Heidegger'in temel tezi şudur: İnşa ettiğimiz için ikamet
etmiyoruz, ikamet ettiğimiz sürece inşa ediyoruz. İnşa etmek, mekânları
birleştirerek yerler kurar; mekânlar ise özlerini mekândan değil, yerlerden
alırlar.
…
Jose Ortega y Gasset: Teknolojinin Ardındaki Adam Miti
Ortega y Gasset, insanı bir teknisyen olarak tanımlayan
davranışçı bir bakış açısıyla yaklaştı.
İnsanın, doğaya ait olmayan bir yabancılaşmadan ortaya
çıktığını söyledi.
İnsanın kökenini bir efsaneyle açıkladı: Hastalanan ilk
hayvanın beynindeki aşırı büyüme (hayal gücünün hipertrofisi) nedeniyle
dışarıdan içeriye dikkatini çevirdiğini ve böylece kendi içinde bir dünya
keşfettiğini anlattı. İnsan bu nedenle seçmek zorunda kaldı ve İnsan, yalnızca
seçebildiği için özgür olur.
Ortega, teknolojinin var olma nedenini şu sözlerle özetledi:
Gerçek dünya bize uymadığı... için bizim için yeni bir dünya yaratmak istiyor;
bu yeni dünya devasa bir ortopedik cihaza benziyor.
…
Dolf Sternberger, Heidegger'in (ontolojik cennette yaşamak
için inşa ediyoruz) ve Ortega'nın (memnun olmadığımız için inşa ediyoruz)

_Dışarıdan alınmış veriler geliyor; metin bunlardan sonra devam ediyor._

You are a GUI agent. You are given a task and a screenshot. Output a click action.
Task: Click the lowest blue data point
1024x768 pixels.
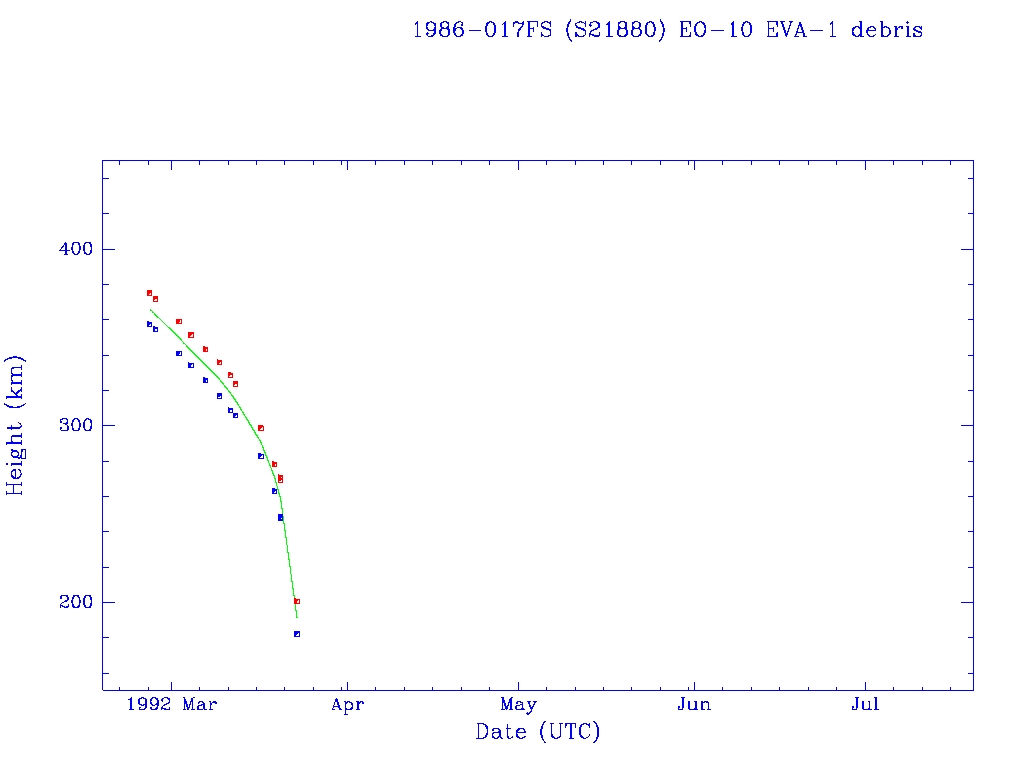pos(297,634)
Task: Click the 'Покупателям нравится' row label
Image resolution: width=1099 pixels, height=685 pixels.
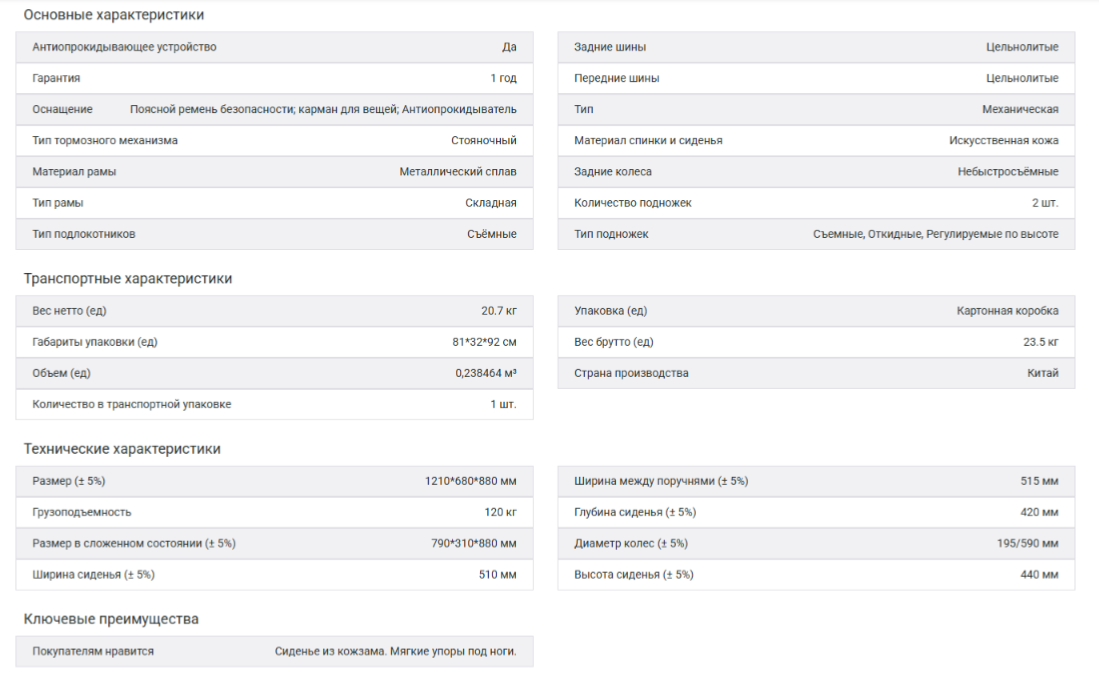Action: [93, 651]
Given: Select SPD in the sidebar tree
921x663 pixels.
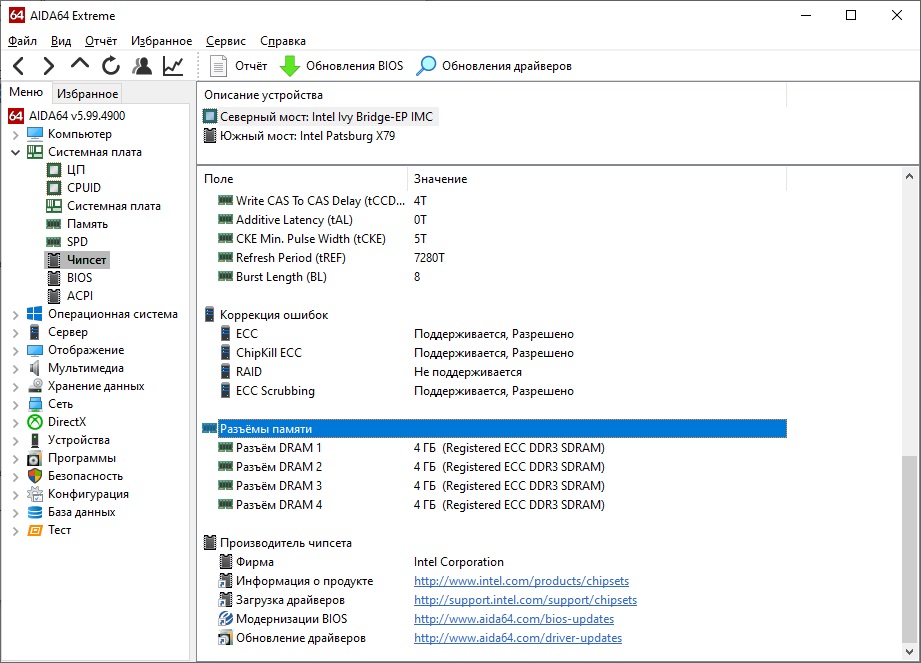Looking at the screenshot, I should (x=77, y=242).
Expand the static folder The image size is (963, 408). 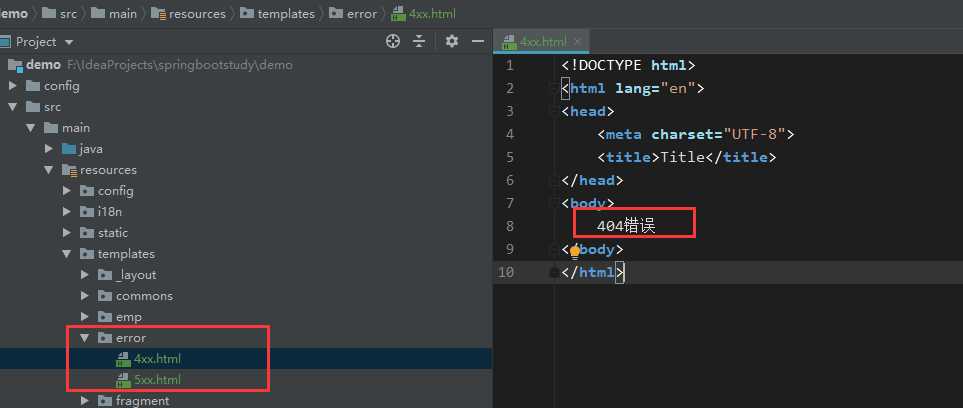[67, 233]
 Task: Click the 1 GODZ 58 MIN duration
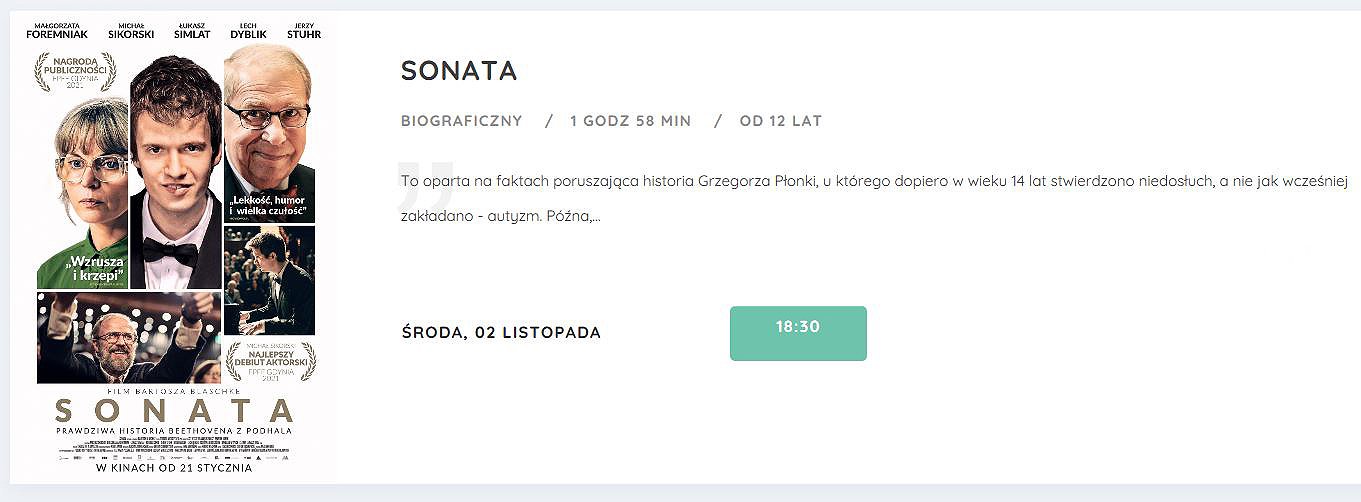tap(630, 121)
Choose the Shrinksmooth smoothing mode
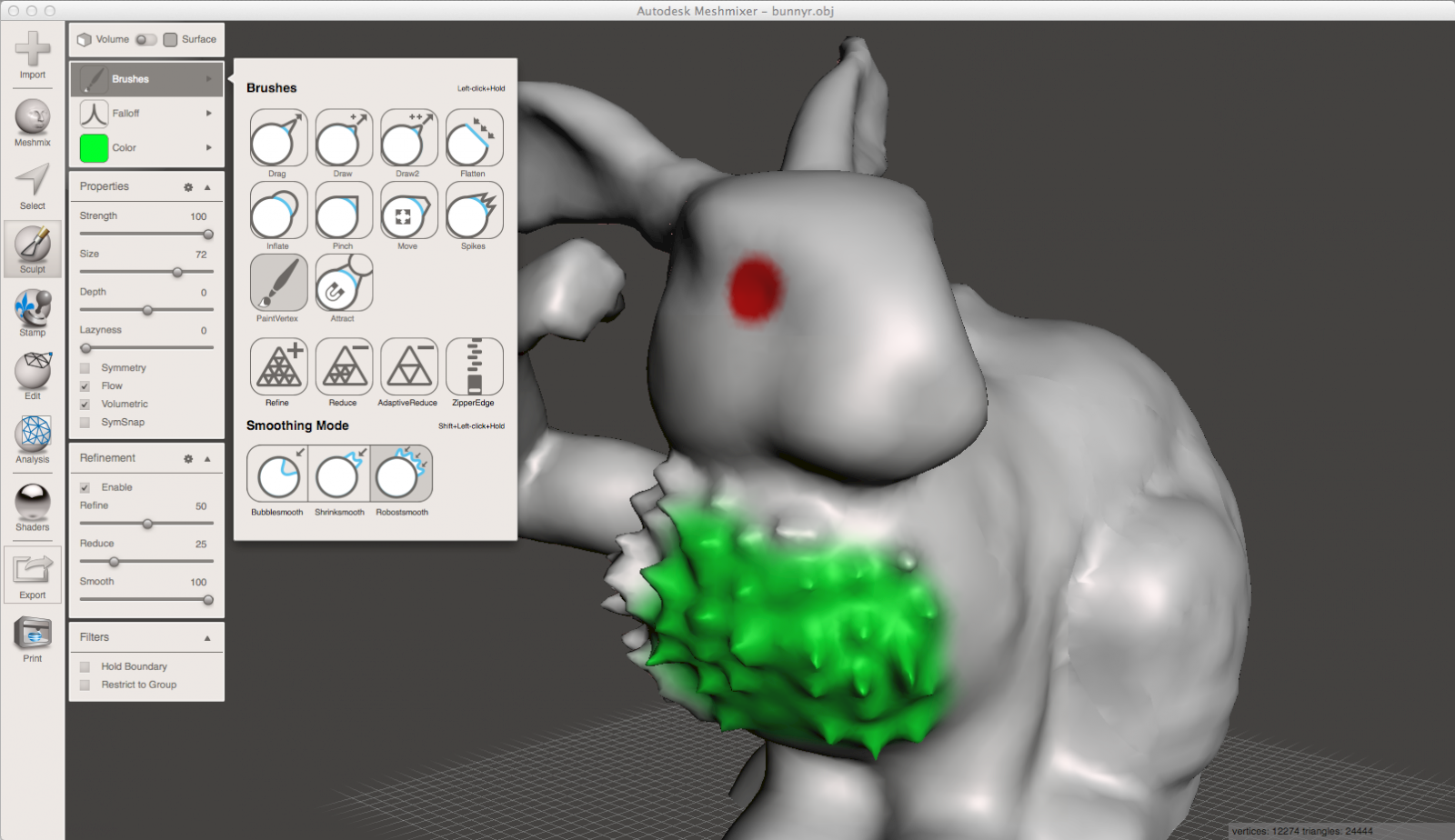The height and width of the screenshot is (840, 1455). pos(339,475)
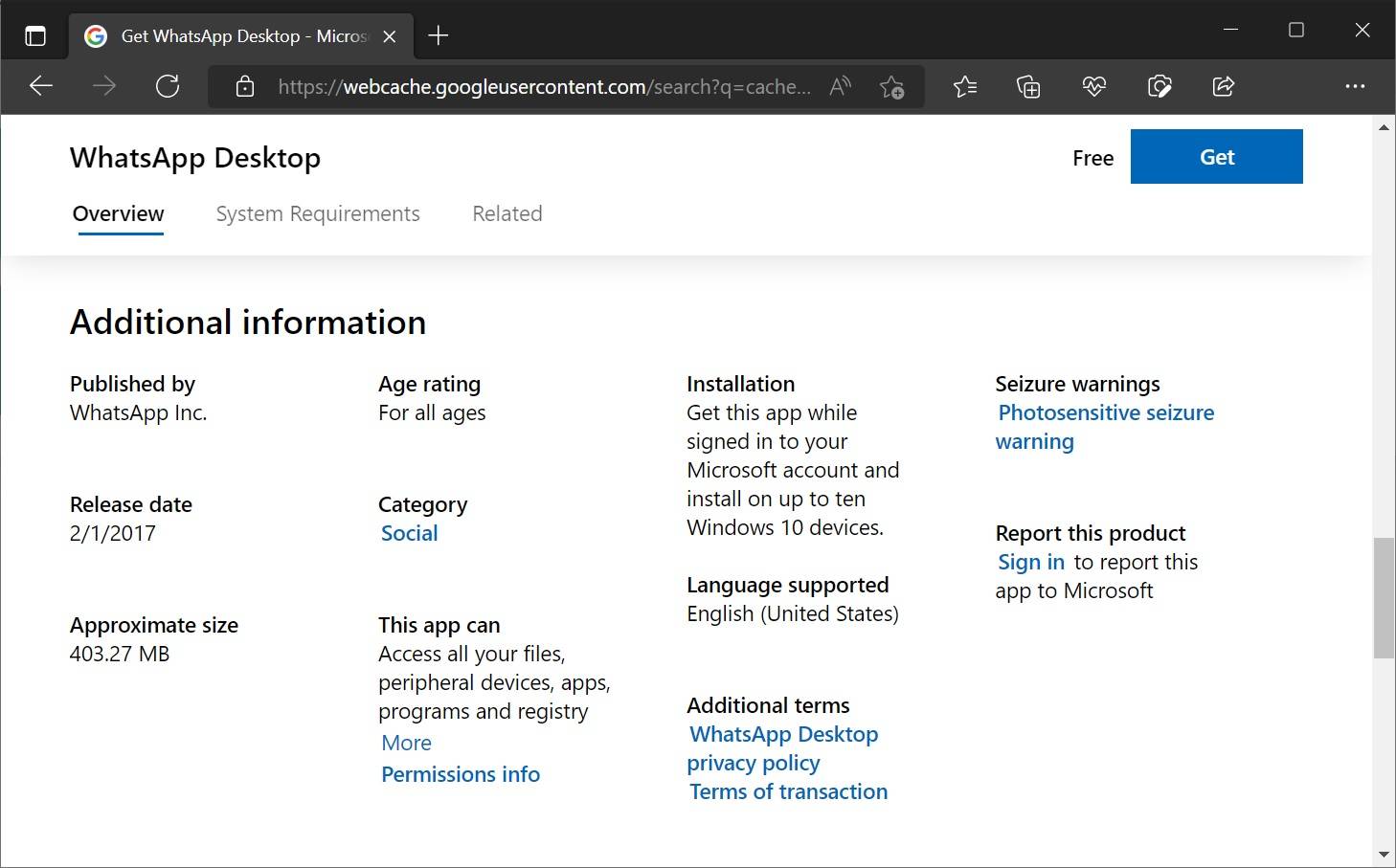This screenshot has height=868, width=1396.
Task: Add this page to favorites
Action: (890, 86)
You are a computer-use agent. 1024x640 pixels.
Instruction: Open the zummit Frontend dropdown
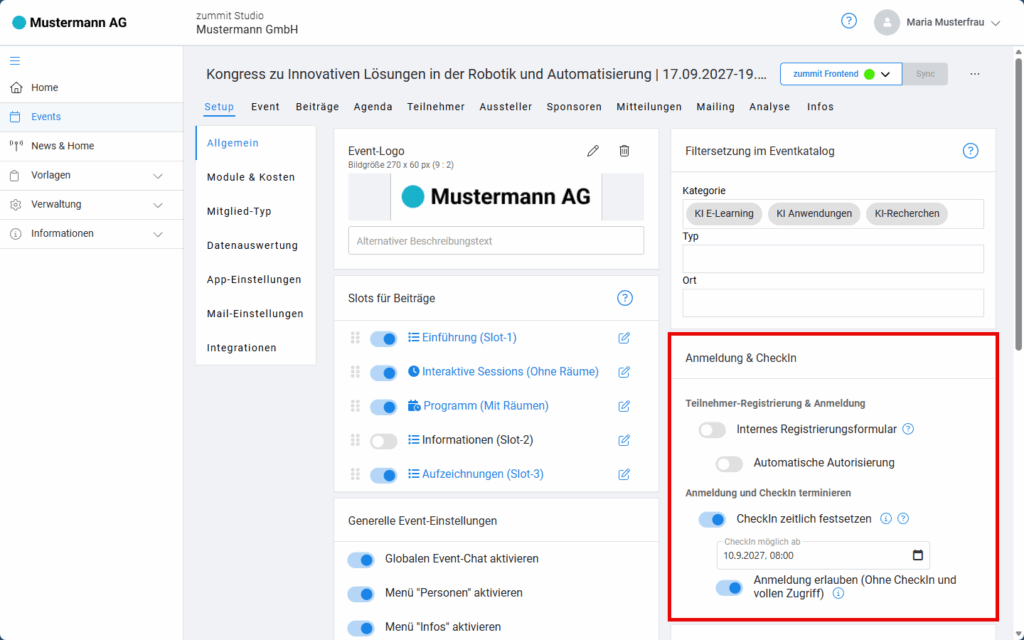click(x=885, y=74)
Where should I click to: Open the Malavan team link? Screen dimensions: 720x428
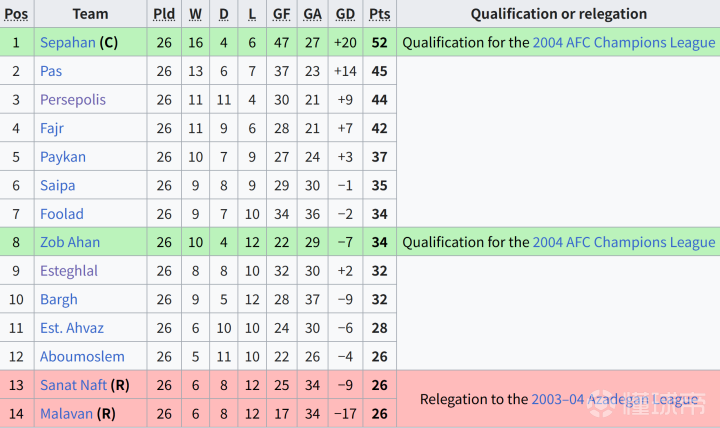[67, 414]
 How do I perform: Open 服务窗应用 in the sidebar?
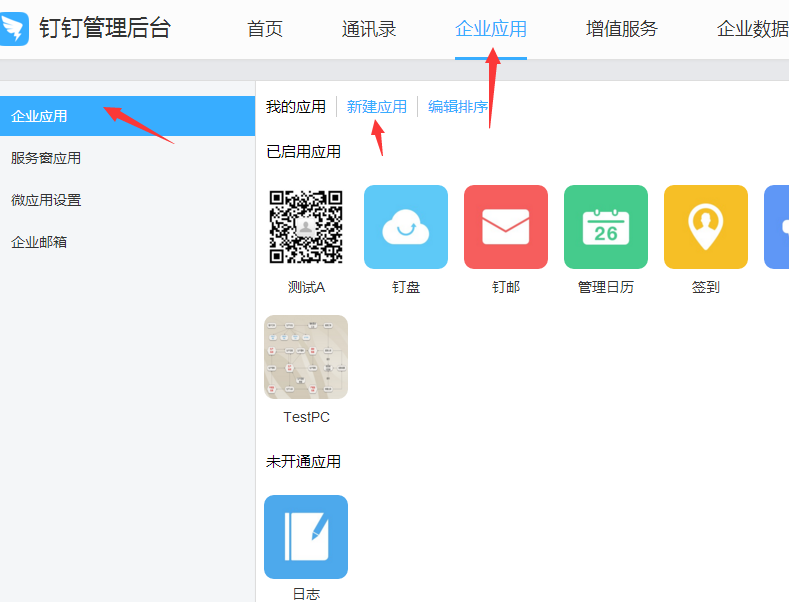pos(46,158)
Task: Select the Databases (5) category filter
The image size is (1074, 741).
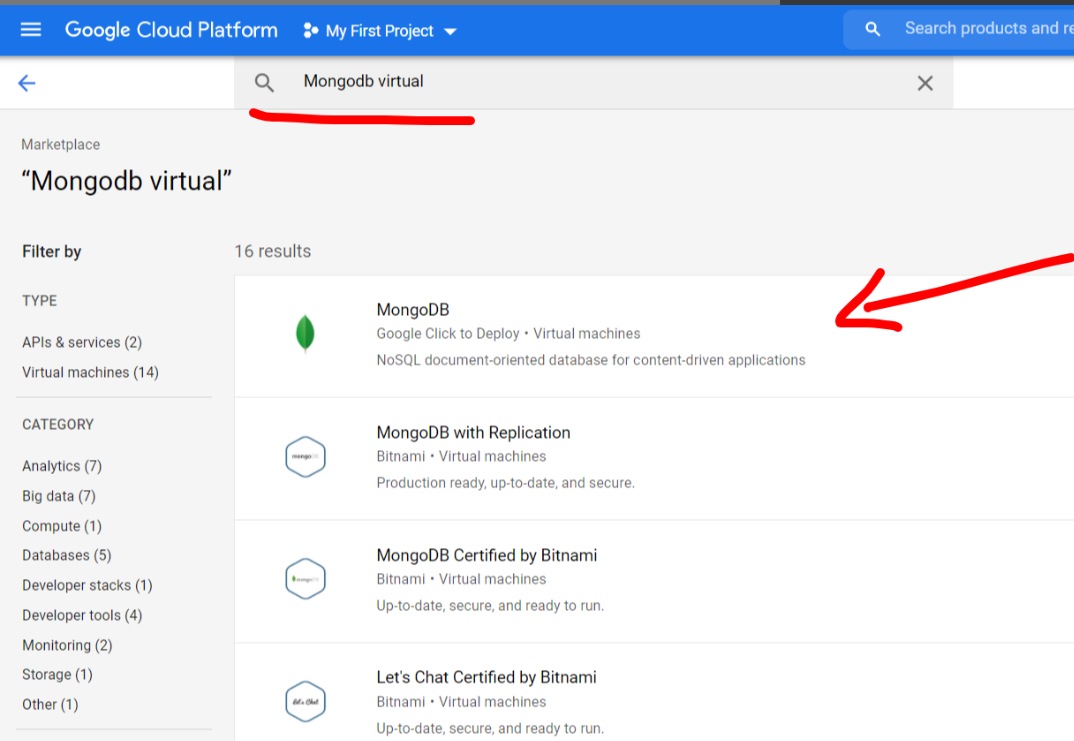Action: point(66,555)
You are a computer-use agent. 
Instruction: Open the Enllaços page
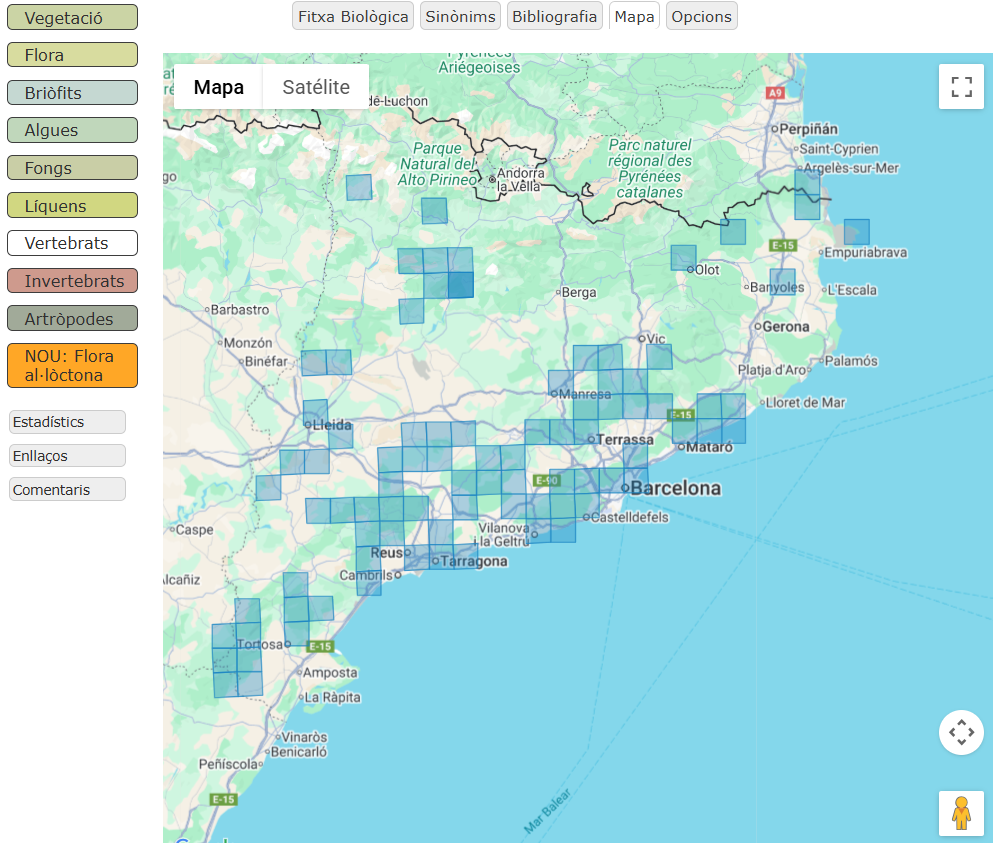[66, 455]
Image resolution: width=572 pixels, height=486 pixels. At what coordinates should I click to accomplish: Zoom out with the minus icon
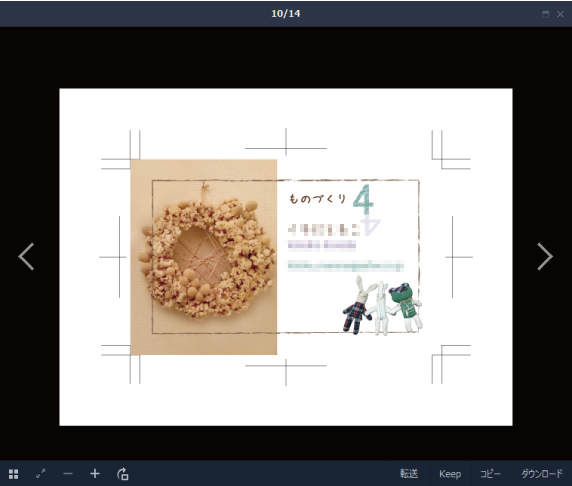[x=68, y=474]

tezlerini karşılaştırdı. Sternberger, evsizliğin üstesinden gelmek için evin üç
unsurunun sağlıklı bir ilişki içinde olması gerektiğini vurguladı:
"barınma, iş ve toplum".
Egon Eiermann, eski
şehirlerin darlığını düpedüz korkunç bulduğunu ve geleceğin, sınırların
kalktığı ve Ev, belli şartlar altında dünya olacak anlayışının
hakim olduğu bir kozmopolitlik sunduğunu savundu.
Yeni olasılıklar
ayaklarımın altındayken, bugün burada, yarın orada, öbür gün orada olacağımı
düşünürken, posta arabası romantizminde ev kavramını düşünmenin hiçbir anlamı
yok ve bu gelişmeleri zaten her yerde gördük.